In that case, why do I feel the strong need to blog about atheism and atheist- or humanist- or skeptic-related issues? Isn't enough that I just AM?!
Isn't this just giving me a label: atheist?!
What is the point?!
Some people have asked me why I have an atheist parenting blog, why I blog about atheist parenting. For the people who feel this way about posts and blogs labeled atheist parenting, I appreciate your skepticism. Is it possible that my writing is offering simple basic rational parenting support? Yes, I guess that is very possible. At the same time, there are many parents out there who are new to living a secular life, new to raising children without the traditional ways, hidden and living in seclusion due to their secular choices, afraid to be open and yet determined to raise their children as skeptics and as happy people, and looking for those few voices out there who can offer them understanding, community, advice, or just a general feeling of being normal. Many first-generation parents are seeking in earnest and I am proud to be available and open and willing to offer my support. Not my advice or my expertise or my definition or my label! My support, my friendship, my small community.

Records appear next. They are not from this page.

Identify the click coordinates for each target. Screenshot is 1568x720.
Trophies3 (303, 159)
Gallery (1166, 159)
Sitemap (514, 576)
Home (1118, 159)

Sometimes I am quite shocked by the vehement negativity that has come my way for my atheist parenting blog. Much of the criticism has come from other atheists! I view their condemnation with compassion and with an open mind. I'm quite certain that those who don't understand the place for an atheist/humanist/skeptical parenting blog are coming from the point of view that atheists can simply move forward into the world, parenting, working, forming relationships, living their lives in a wonderful world free of religion.
If only it was so easy.
Moving Into the World as an Atheist Parent
Should we do Santa? How about the Easter Bunny? Is it inconsistent to do the fun part of Tooth Fairy? Is it damaging to pretend? How do we handle religion in the schools? How do we explain the religion that is so much a part of the world without being disrespectful? How do we teach our children to recognize indoctrination attempts? How do we handle family? What do we do with the friends of our children who tell the kids that they are going to Hell? How much openness is best for the kids with their peers? How about openness for us with adult friends? What about those who bully with their religion? How do we handle the Pledge of Allegiance in school each day? How should our family handle the very public religious rituals in our culture? The struggle for atheist parents who no longer accept handed-down rules.

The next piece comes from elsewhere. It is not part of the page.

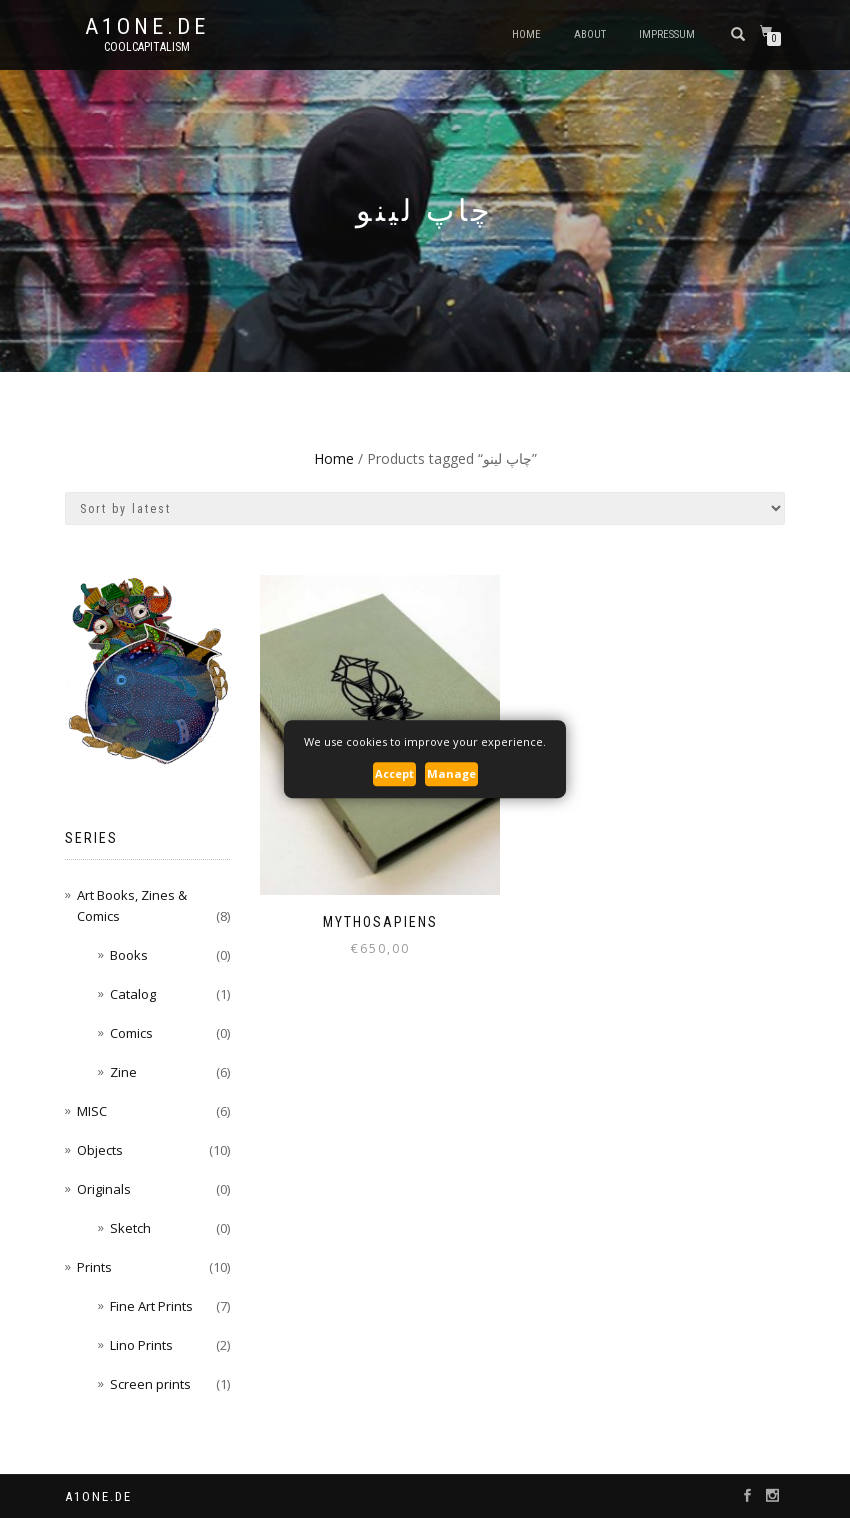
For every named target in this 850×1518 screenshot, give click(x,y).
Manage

The earnest questioning goes on and on. I, as an atheist parenting blogger, don't have the answers. But I do openly entertain the questions. I fearlessly use the words. In my opinion, what I offer on my atheist parenting blog: I encourage other parents to make their own decisions about how to address these issues. The loveliest part of what I do as an openly atheist/secular/humanist parent is I encourage parents to ask the questions, to explore the ideas themselves within the context of their own families, and to create their own family identity, rituals, practices, answers, and direction with confidence. Sometimes I even remind parents that not knowing the answers is absolutely OK.
My blog is a place where people come with questions, with confusion, with timidity. If it existed in the real world, I'm sure I would serve tea and sandwiches. I post what I post... holidays, discipline, education, friendships, daily experiences, playtime, the media, parenting questions, my own concerns. Readers who comment give me great feedback, feedback that helps me see why they come to my blog when they have books available that they can read. Specifically, they are looking for another person who makes them feel understood, valued, of like-mind, welcomed, and even entertained by with the humor of questionable taste. Yes, now I see it. Just like regular parenting.
Being a Parent is the Ultimate in Thrill Rides!
It is the hardest thing that I have ever done; just between you and me, that is saying something! Most atheist/secular/freethinking parents that I know are extreme thinkers. These are people who voraciously read, question, wonder. I am proud to be on this parenting journey with other parents...just normal parents.
My blog posts here at Atheist Republic will invariably be about parenting, atheist parenting. You know, normal stuff.